Genome team faces ethical questions in its quest to use $3 million grant from Energy Department to create microbe
Keay Davidson, Chronicle Science Writer
Friday, November 22, 2002
©2002 San Francisco Chronicle
A well-known gene scientist and his colleagues plan to create a novel form of single-celled life in the laboratory, drawing skeptical or nervous reactions from some scientists and bioethics experts.
J. Craig Venter, the scientist who led the private effort to decipher the human genome, and his Nobel Prize-winning associate, Hamilton O. Smith, hope to create the extremely simple bacterium, with a $3 million grant from the Energy Department, they announced Thursday.
Their initial goal is to learn how few genes are needed for a bacterium to survive, feed and reproduce. And ultimately they hope to create a microbe that could generate hydrogen for energy, or extract atmospheric carbon dioxide gas that is worsening global warming.
"We believe that building a synthetic chromosome is an important step toward realizing these goals because we could potentially engineer an organism with the ideal qualities to begin to cope with our energy issues," Venter said in a statement.
Venter acknowledged the possible risks to such research and said his research team plans to disable the bacterium in some way, lest it fall into the hands of terrorists or escape and wreak havoc on the environment.
"We will be cautious about how and where we disclose new techniques," Venter, the former head of Celera Genomics, said at a news conference in Rockville, Md. "We don't want a group of crazies to deliberately make something that is harmful."
Venter asked a group of ethicists and scientists to review the ethics of the project.

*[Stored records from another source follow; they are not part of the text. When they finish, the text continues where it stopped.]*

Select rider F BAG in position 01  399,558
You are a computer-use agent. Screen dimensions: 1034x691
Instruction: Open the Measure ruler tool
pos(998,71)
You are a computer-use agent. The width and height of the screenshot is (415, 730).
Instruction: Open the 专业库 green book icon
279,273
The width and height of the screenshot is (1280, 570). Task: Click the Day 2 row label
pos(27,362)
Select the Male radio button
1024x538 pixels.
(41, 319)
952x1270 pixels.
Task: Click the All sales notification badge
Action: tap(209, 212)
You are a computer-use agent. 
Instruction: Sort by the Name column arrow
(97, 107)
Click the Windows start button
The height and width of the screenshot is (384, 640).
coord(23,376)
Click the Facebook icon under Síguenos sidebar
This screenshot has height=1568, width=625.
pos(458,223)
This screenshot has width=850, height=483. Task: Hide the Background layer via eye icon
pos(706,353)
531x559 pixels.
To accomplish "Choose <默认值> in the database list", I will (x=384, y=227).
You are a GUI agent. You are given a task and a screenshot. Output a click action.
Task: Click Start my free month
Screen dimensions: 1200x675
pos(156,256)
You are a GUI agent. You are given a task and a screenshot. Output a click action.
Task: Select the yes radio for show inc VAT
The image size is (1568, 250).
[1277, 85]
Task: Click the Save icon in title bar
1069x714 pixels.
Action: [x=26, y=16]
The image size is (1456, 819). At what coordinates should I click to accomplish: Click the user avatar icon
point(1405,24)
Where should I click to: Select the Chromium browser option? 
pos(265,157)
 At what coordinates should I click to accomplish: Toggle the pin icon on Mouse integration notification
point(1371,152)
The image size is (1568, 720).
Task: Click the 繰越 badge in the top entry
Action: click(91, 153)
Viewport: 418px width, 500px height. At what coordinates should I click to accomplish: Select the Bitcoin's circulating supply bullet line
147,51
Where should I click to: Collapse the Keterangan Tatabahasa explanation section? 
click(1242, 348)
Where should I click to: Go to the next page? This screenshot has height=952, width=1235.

The group, led by bioethicist Mildred Cho, now at Stanford University, concluded that the project had adequate safeguards and could offer real benefits.
Venter's latest organization, the Institute for Biological Energy Alternatives, will conduct the research. Venter recently announced that after years of working to decode the human and other genomes, he was shifting his focus to the problem of global warming.
Venter said the plan is to extend work that he and others started in 1995 at the Institute of Genomic Research. Researchers there sequenced the genes of a bacterium called Mycoplasma genitalium, one of the simplest microbes known with only one chromosome and 517 genes. By contrast, humans have about 30,000 genes and 23 pairs of chromosomes in each cell.
Once the normal gene complement of M. genitalium was identified, the researchers began systematically removing genes to determine how many were essential for life. In 1999, they published a paper that narrowed the minimum needs of M. genitalium to 265 to 350 genes.
Under the new grant, Venter said the researchers will use basic chemicals to synthesize the DNA in M. genitalium's single chromosome. They will then use radiation to kill the chromosome in a normal bacterium and replace it with the lab-made DNA.
"This is true basic science," Venter added. "Even though we've found all those genes in the human genome, we can't understand the most basic simple cell yet. That is what is driving this."
Some scientists questioned whether the proposed project would truly create new "life." Scientists and philosophers have long disagreed on the definition of life, especially at the microscopic scale of viruses, DNA and single-celled organisms.
Instead, skeptics said in interviews, Venter's proposal sounds more like they're planning to strip down existing cells, then reassemble their components into a new, functional microcellular organism -- sort of like cannibalizing an 18-wheel truck for components to use in a lawn mower.
"They're not starting from basic elements in building a cell. They're starting from already pretty well established (biological) building blocks" such as enzymes and proteins, noted Harvard professor Dr. Bruce R. Korf, director of the Harvard Medical School Genetics Training Program.
"There's many things you'd have to get right to create (a brand-new) organism. I hesitate to say it would be impossible, but it would be very tough.
So it doesn't particularly worry me that they would be creating something with dangerous consequences," Korf said.
But others said Venter should pause and consider the ethical and potential safety issues before continuing their research.
San Francisco State University professor Laurie Zoloth, former president of the American Society for Bioethics and Humanities, said such research should be subjected to public overview and perhaps regulation.
Although the project is a "phenomenally interesting idea," and although the scientists may try to prevent the novel organisms from threatening other life, even highly knowledgeable researchers can make terrible mistakes, warned Zoloth, a professor of Jewish Studies.
"Just the day before this (announcement)," she noted, "we had a massive oil spill that threatens to contaminate the Spanish coastline in ways that are perhaps irreparable -- and ship technology is something that we've theoretically refined since the 13th century."